Sous l’administration de l’accusé Frank, ce plan criminel a été appliqué, mais son exécution le dépassa lui-même. Les contributions alimentaires destinées à l’Allemagne augmentèrent dans de telles proportions que les rations prévues par le plan pour le Gouvernement Général, à peine suffisantes au maintien de l’existence, furent ramenées à un niveau tel qu’il provoqua une famine générale. Le programme barbare d’extermination des Juifs fut implacablement exécuté. Le projet de colonisations nouvelles fut poursuivi sans la moindre considération pour les droits de la population locale, et la terreur des camps de concentration suivit l’invasion nazie.

Ces preuves ont été prises, pour la plus grande partie, dans les déclarations de l’accusé Frank lui-même, dans ce qu’il écrivait dans son journal, dans ses rapports officiels, dans ses comptes rendus de conférences avec ses collègues et subordonnés, et dans ses discours. On peut donc citer en conclusion une partie de son journal, qui constitue notre document PS-2233 (aa). Il figure à la page 59 du livre de documents. Je dépose l’original comme preuve, sous le n° USA-613. Le texte allemand figure au volume des conférences de Travail du 25 janvier 1943, page 53. Dans ce discours, l’accusé Frank, usant de termes assez prophétiques d’ailleurs, annonce à ses collègues du Gouvernement Général que leur tâche sera de plus en plus difficile  : « Hitler, a-t-il dit, ne pourra nous aider que comme une sorte de point d’appui administratif (Verwaltungsigel). Nous ne devrons compter que sur nous mêmes.

« Maintenant, notre devoir est de nous aider mutuellement. » Et je cite Frank  : « Nous devons nous souvenir que nous qui sommes ici réunis, figurons sur la liste des criminels de guerre de M. Roosevelt. J’ai l’honneur d’être le n° 1 ; nous sommes, si je puis ainsi m’exprimer, devenus des complices dans le sens historique du mot. » Voilà qui termine la présentation des preuves contre l’accusé Frank.

Le lieutenant-colonel Griffith-Jones de la Délégation britannique vous exposera maintenant, Messieurs, la responsabilité individuelle de l’accusé Streicher.

LIEUTENANT-COLONEL WILLIAM H. BALDWIN (substitut du Procureur Général américain)
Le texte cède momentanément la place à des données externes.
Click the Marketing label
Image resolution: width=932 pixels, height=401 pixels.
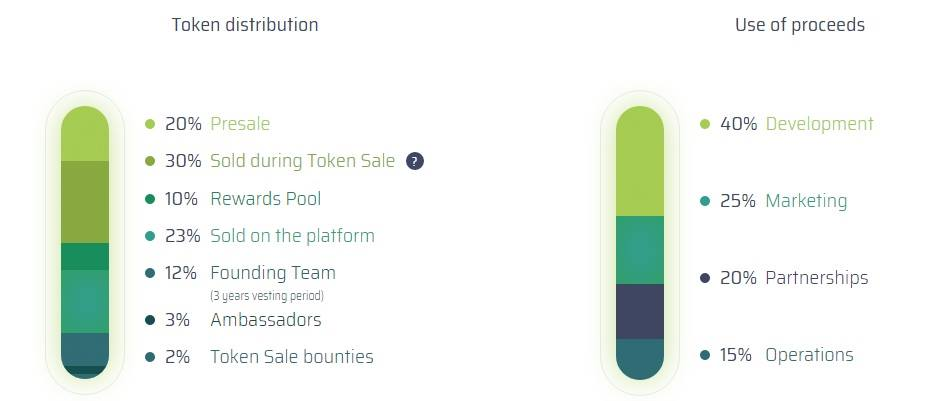coord(806,201)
Il m’incombe, Messieurs, de vous exposer les charges relevées à l'encontre de l’accusé Julius Streicher  :

l’appendice A de l’Acte d’accusation, dans la partie relative à Streicher, parle des postes qu’il a occupés — c’est ce que je prouverai — et continue en alléguant qu’il se servit de ses postes et de son influence personnelle et de ses relations étroites avec le Führer pour permettre aux conspirateurs nazis d’atteindre le pouvoir et aider à la consolidation de leur contrôle sur l’Allemagne, ainsi qu’il est indiqué au chef d’accusation n°1  : en outre il a autorisé et dirigé, en y participant, les crimes contre l’Humanité énoncés dans le chef d’accusation n° 4 de l’Acte d’accusation comportant en particulier l’exécution, la persécution des Juifs, figurant aux chefs n° 1 et 4 de l’Acte d’accusation.
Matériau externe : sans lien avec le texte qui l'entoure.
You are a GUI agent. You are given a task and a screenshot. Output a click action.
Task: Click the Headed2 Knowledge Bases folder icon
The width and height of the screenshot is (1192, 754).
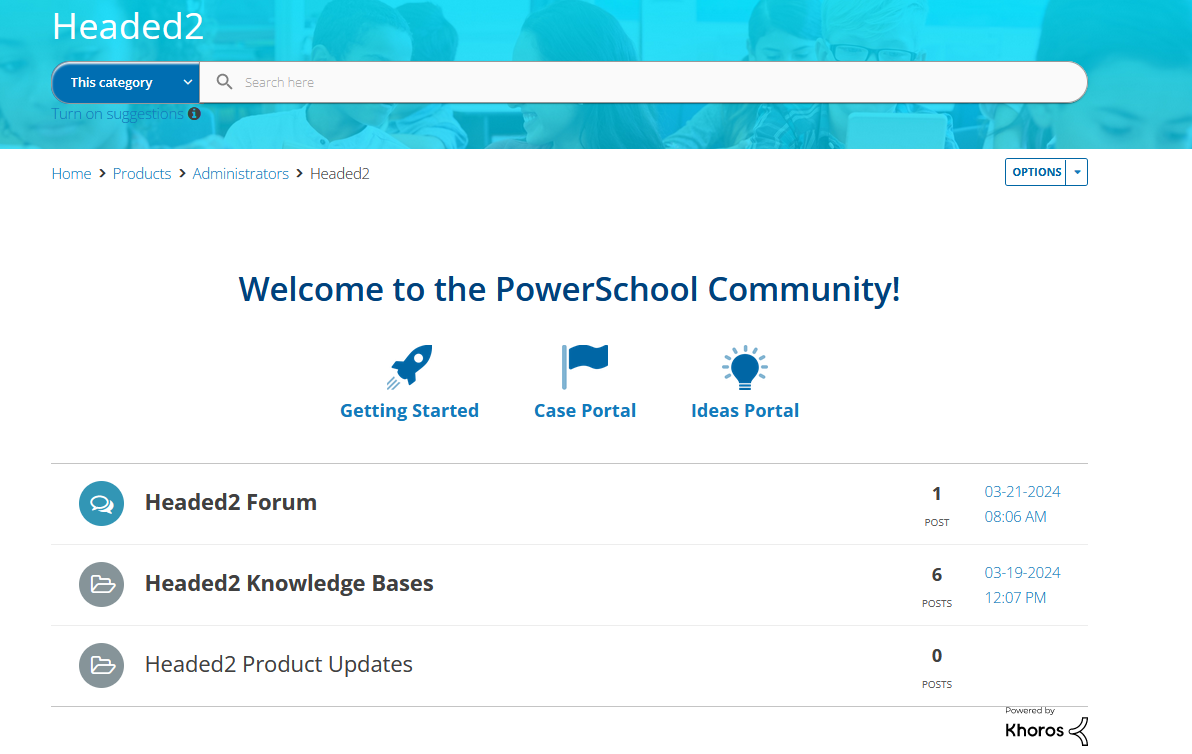pyautogui.click(x=101, y=584)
Monsieur le Président, le cas de cet accusé peut être expliqué par le titre qui n’est pas officiel et qu’il s’était donné à lui-même de « persécuteur de Juifs n° 1 ». Le Ministère Public prétend que, pendant quelque vingt-cinq ans, cet homme enseigna la haine à tout le peuple allemand, qu’il l’a incité à la persécution et à l’extermination de la race juive. Il fut complice d’assassinats, dans des proportions qui n’avaient peut-être jamais été atteintes. Avec la permission du Tribunal, je me propose de prouver brièvement l’importance des fonctions et de l’influence qu’il détint, de me référer à de courts extraits de ses journaux et de ses discours, et de donner une esquisse du rôle qu’il joua dans les persécutions particulières qui eurent lieu contre les Juifs, durant les années 1933 à 1945.
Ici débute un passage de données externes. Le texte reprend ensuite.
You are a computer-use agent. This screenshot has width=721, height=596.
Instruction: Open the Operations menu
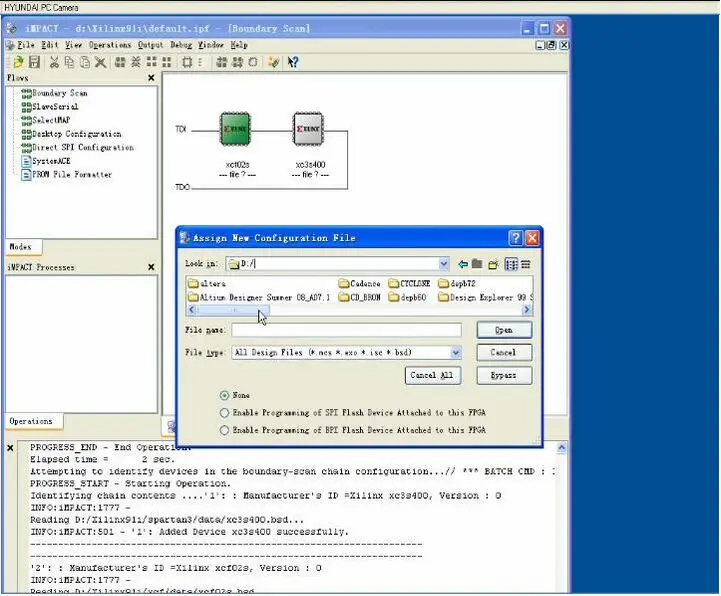click(x=109, y=45)
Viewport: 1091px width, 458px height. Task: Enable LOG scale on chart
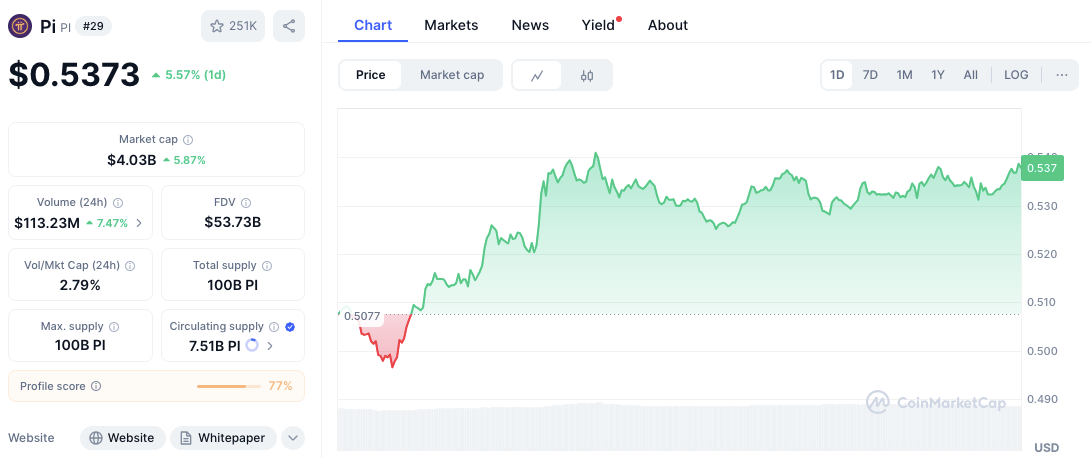1016,75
Peut-être, avant de commencer, devrais-je signaler que le livre de documents qui est devant les membres du Tribunal est préparé dans l’ordre que j’ai l’intention de suivre pour la présentation des documents. Ces derniers sont paginés et il y a un index au commencement du livre. Le Tribunal possède ce que nous appelons l’exposé écrit qui constitue un résumé des preuves que je citerai et dans l’ordre que je suivrai, ce qui lui sera de quelque utilité.

Cet accusé est né en 1885. Il devint instituteur à Nuremberg et créa un parti qu’il appela le parti socialiste allemand. La politique essentielle de ce parti était l’antisémitisme. En 1922, il mit son parti au service de Hitler, et cette générosité est décrite en termes élogieux dans le livre de Hitler, Mein Kampf, que je n’estime pas digne d’être lu au Tribunal afin de ne pas abuser de ces instants. C’est le document M-3, le premier de votre livre de documents. La copie de Mein Kampf vous a déjà été présentée sous le n° GB-128.

Les situations qu’il occupa dans le Parti et l’État furent peu nombreuses. De 1921 à 1945, il fut membre du parti nazi. En 1925, il fut nommé Gauleiter de Franconie et le demeura jusqu’aux environs de février 1940 ; depuis le moment de l’arrivée des nazis au pouvoir, c’est-à-dire en 1933, jusqu’en 1945, il fut membre du Reichstag. De plus, il eut le titre d’Obergruppenführer dans les SA.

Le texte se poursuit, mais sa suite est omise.